One pod was in charge to do that so 100 000 documents was too much for the memory available leeding to OOM, I fixed this using batch size options.
No, we discovered in production that when number of documents < batchSize those documents weren’t updated.

Code snippet :

batchSize := int32(1000)
	opts := &options.FindOptions{
		BatchSize: &batchSize,
	}
	for {
		cursor, err := db.Collection(pushedNotificationCollection).Find(context.Background(), bson.M{"payload": bson.M{"$type": "binData"}}, opts)
		if err != nil {
			return err
		}

		if cursor.ID() == 0 {
			break
		}

		for cursor.Next(context.Background()) {
			var ai pushednotification.AlarmInfo
			var pn oldUserPushedNotification

			if err = cursor.Decode(&pn); err != nil {
				return err
			}

			err = json.Unmarshal(pn.Payload, &ai)
			if err != nil {
				return err
			}

			newUpn := buildNewUserPushedNotifFromOld(pn, ai)
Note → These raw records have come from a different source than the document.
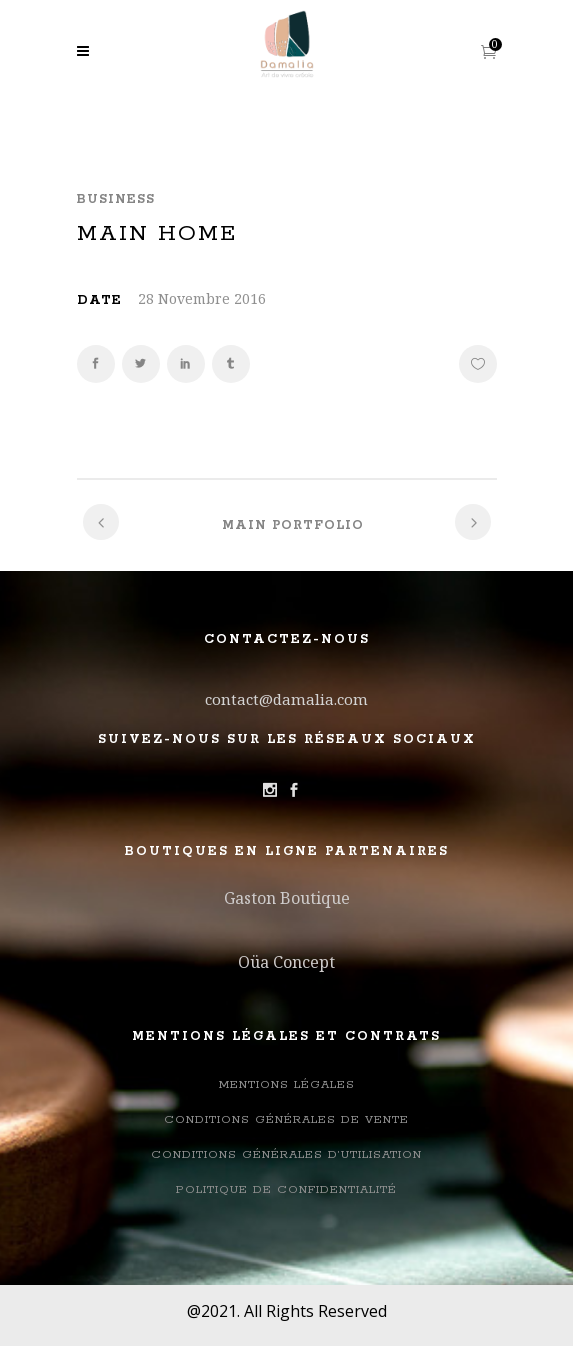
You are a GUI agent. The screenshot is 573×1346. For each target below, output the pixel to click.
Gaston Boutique (287, 898)
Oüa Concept (286, 962)
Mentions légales (287, 1084)
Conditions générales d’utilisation (286, 1154)
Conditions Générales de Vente (286, 1119)
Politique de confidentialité (286, 1189)
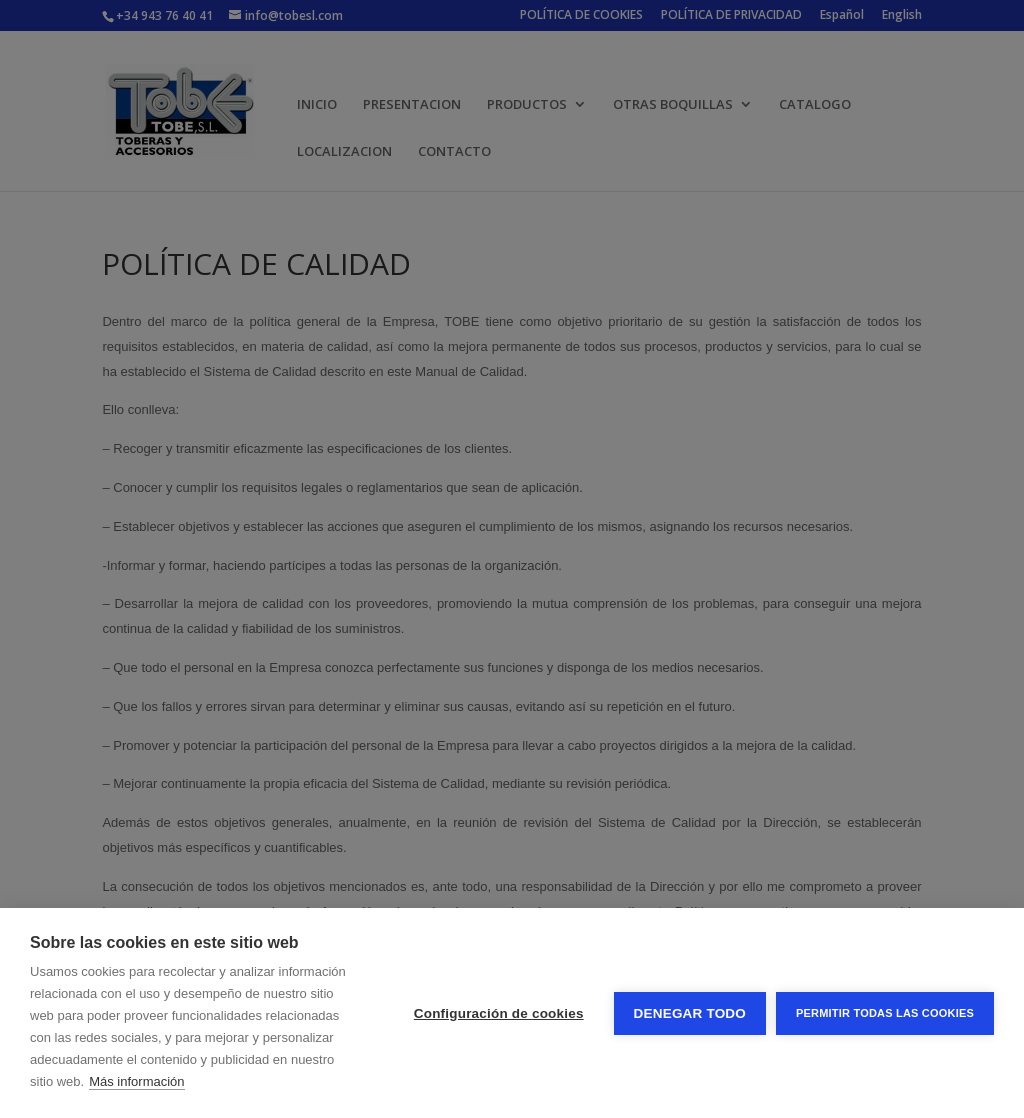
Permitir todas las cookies (885, 1013)
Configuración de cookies (499, 1013)
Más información (136, 1081)
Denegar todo (690, 1013)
			_, err = db.Collection(coll).ReplaceOne(context.Background(), cursor.Current, newUpn)
			if err != nil {
				return err
			}
		}
	}
	return nil

Is it the right way to do that, the fastest as possible ?
Doing that before calling ReplaceOne when number of doc < batch size will in fact break the for loop and you miss some documents :

if cursor.ID() == 0 {
			break
		}

Question is, why when number of doc < batch size then cursor.ID() == 0, I feel like it has to be to value 0 when there is no documents at all.

Maybe I shouldn’t use a for loop so I could get rid of that break call but I have memory limitation on my pod, so loading 100 000 documents is not possible.

db.version() → 4.4.0

John_Sewell · July 11, 2023, 9:14am

Where in the documentation does it say that cursor being zero indicates that the cursor does not contain any documents?